───── Trecho extraído ─────

Eu também vou sentir falta de algumas acepções de verbos que hoje eu só ouço entre pessoas mais idosas no interior de Minas: apear (de veículo), alumear, saudar (cumprimentar), regrar a hora (o relógio), tocar bicicleta (em vez de andar de/pedalar bicicleta) e outros que só vou lembrar quando não estiver querendo.


O meu favorito deste fio é o _alhures _do Skizzo. Também adoro essa palavra.


----------



## Carfer

Macunaíma said:


> Carfer, olha só uma _baiúca _ali no cantinho esquerdo



Comparada com as que conheci, essa é um palácio. Em todo o caso, o termo por cá desapareceu (ou julgo eu que desapareceu). Não me recordo de o ter ouvido desde o final dos anos cinquenta.

Tomem lá mais uma:

*reviralho* 
      (_revirar + -alho_)    _s. m._
Mudança política brusca ou no sentido da oposição; reviravolta política.

Termo corrente na primeira metade do século passado. Caíu em desuso porque hoje já ninguém é do '_reviralho_' nem há '_reviralhistas_' (parece que anda tudo conformado) .


----------



## Vanda

Eu não ouço ninguém mais dizer que vai ''na'' vendinha do sô Zé, todos vão ao mercado ou ao supermercado. E muito menos vão ao verdureiro, vão ao sacolão.

─────

### Tarefas a realizar
1: Copie, por favor, do trecho extraído a parte que vai de "Comparada com as" até "tudo conformado) .", inclusive.
2: De acordo com o trecho extraído, qual é o significado de "reviralho"?

───── Registros fornecidos ─────

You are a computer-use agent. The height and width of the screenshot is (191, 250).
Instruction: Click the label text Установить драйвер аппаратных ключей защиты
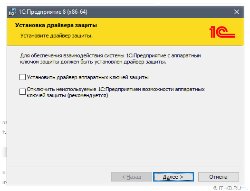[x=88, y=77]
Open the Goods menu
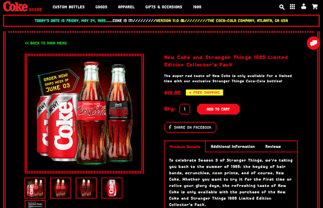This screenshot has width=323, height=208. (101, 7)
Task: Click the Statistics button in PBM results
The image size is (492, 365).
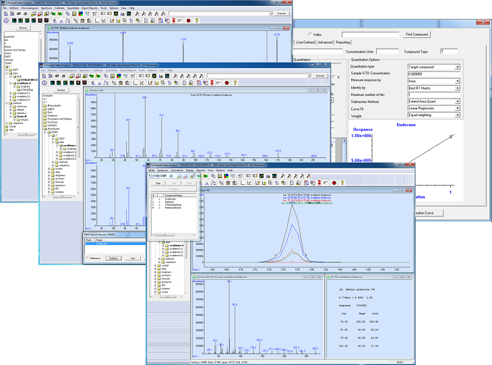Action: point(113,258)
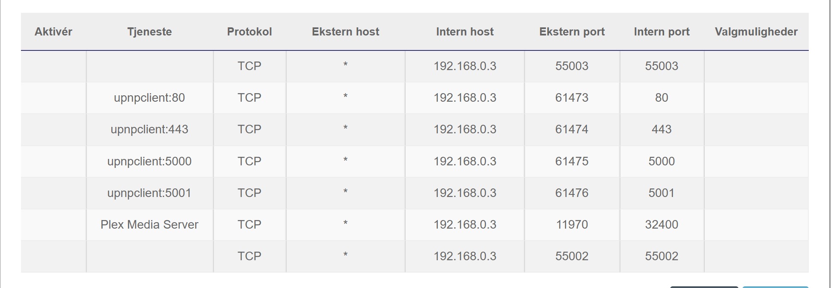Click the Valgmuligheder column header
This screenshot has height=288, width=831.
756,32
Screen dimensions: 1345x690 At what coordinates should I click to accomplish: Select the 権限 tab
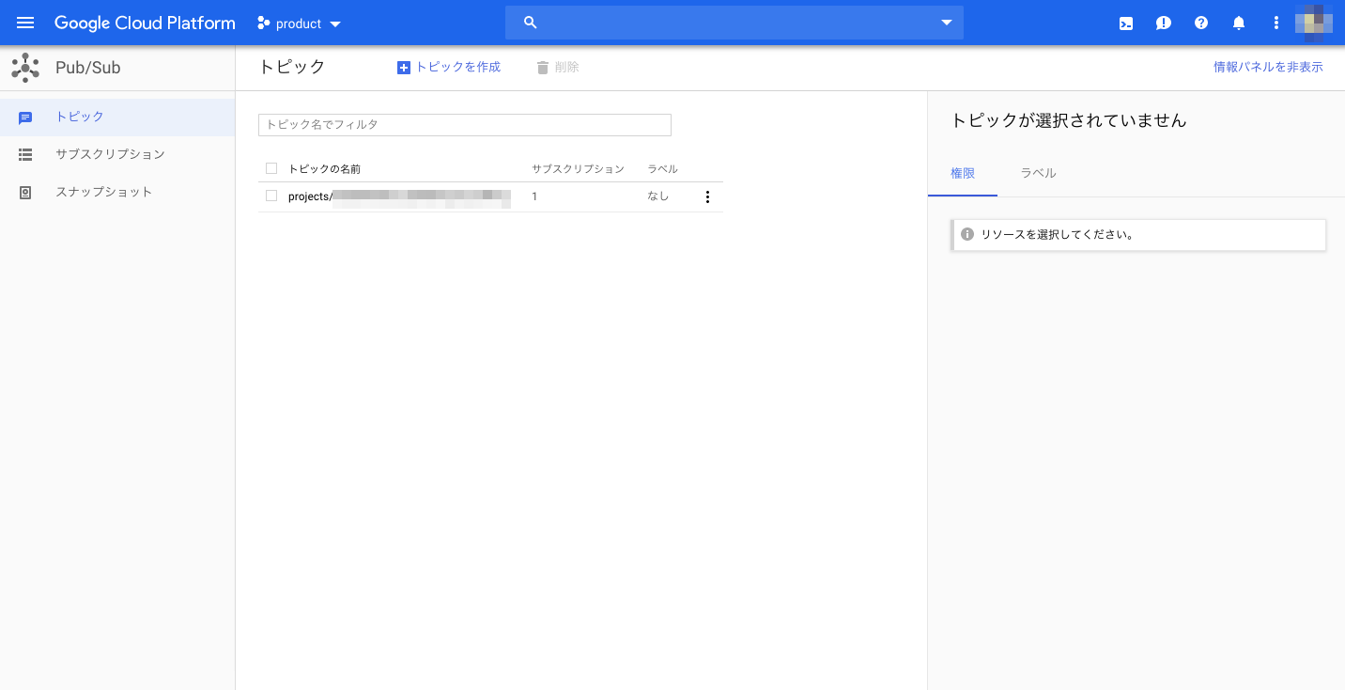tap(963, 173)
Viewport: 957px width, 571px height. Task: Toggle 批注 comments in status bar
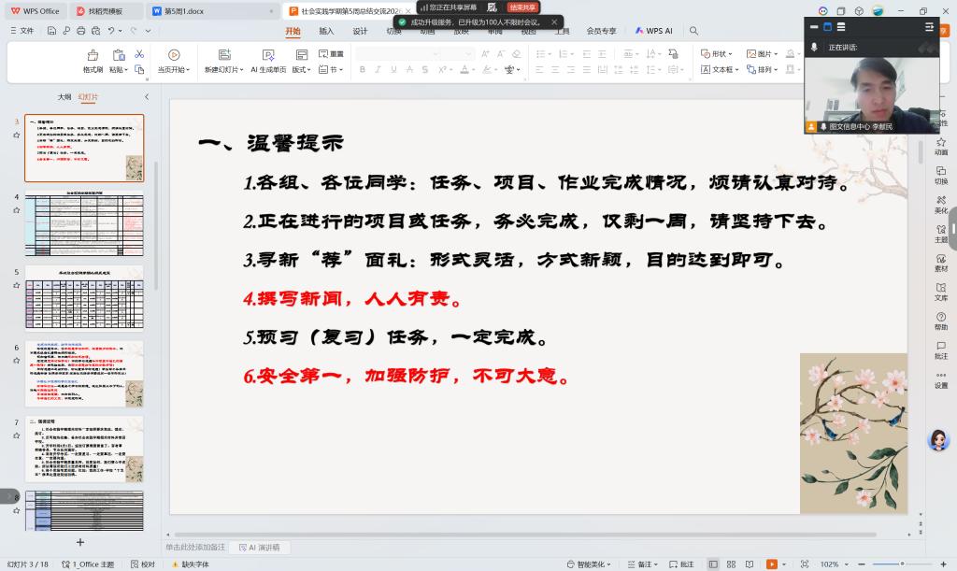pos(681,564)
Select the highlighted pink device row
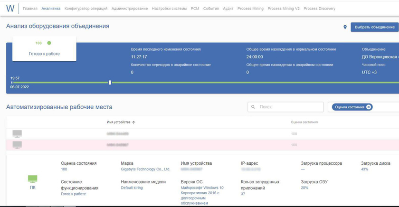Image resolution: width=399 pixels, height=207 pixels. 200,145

─────
───── Registros fornecidos ─────

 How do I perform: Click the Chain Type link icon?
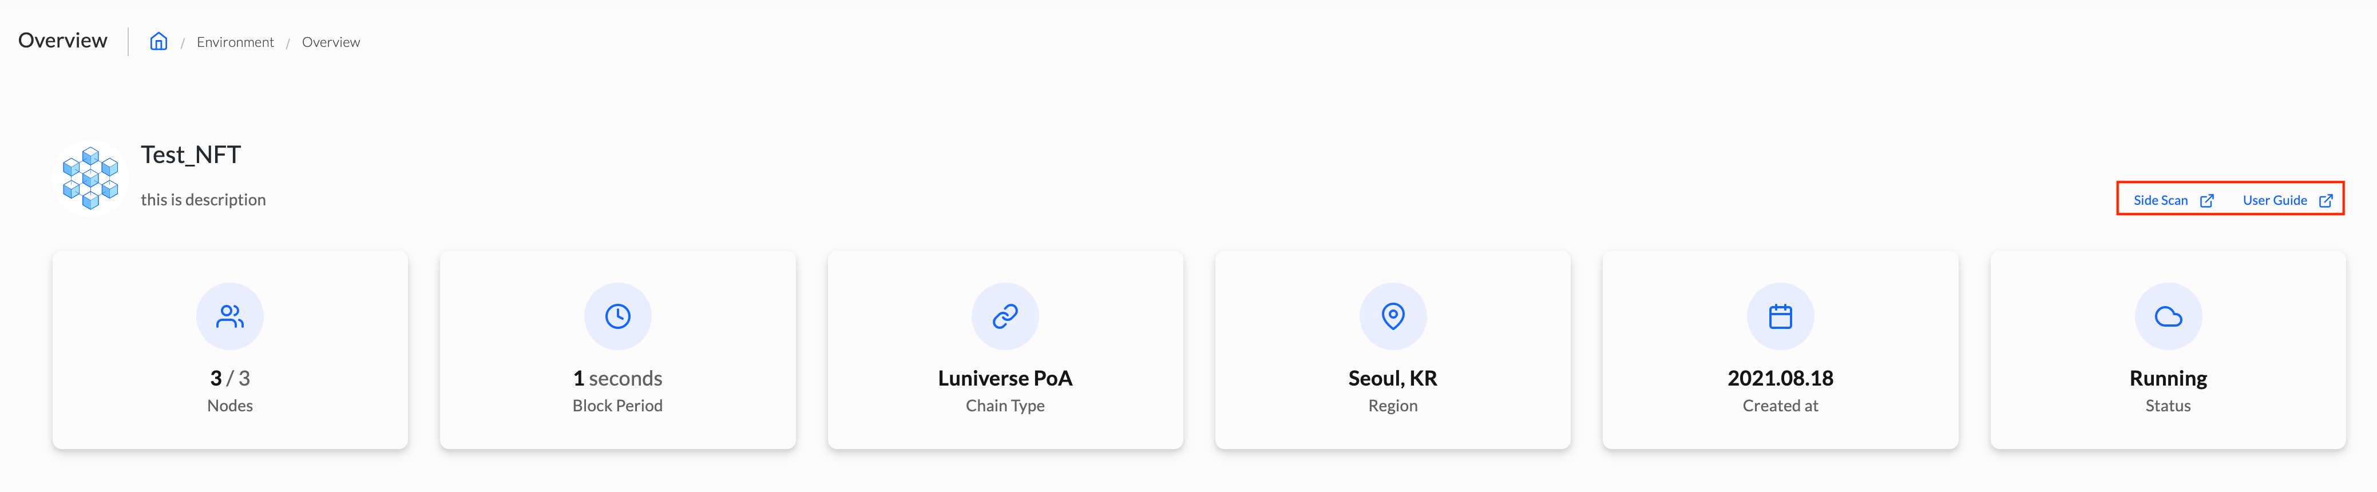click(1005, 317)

─────

### Exercícios resolvidos
1:
Comparada com as que conheci, essa é um palácio. Em todo o caso, o termo por cá desapareceu (ou julgo eu que desapareceu). Não me recordo de o ter ouvido desde o final dos anos cinquenta.

Tomem lá mais uma:

*reviralho* 
      (_revirar + -alho_)    _s. m._
Mudança política brusca ou no sentido da oposição; reviravolta política.

Termo corrente na primeira metade do século passado. Caíu em desuso porque hoje já ninguém é do '_reviralho_' nem há '_reviralhistas_' (parece que anda tudo conformado) .

2: Mudança política brusca ou no sentido da oposição; reviravolta política.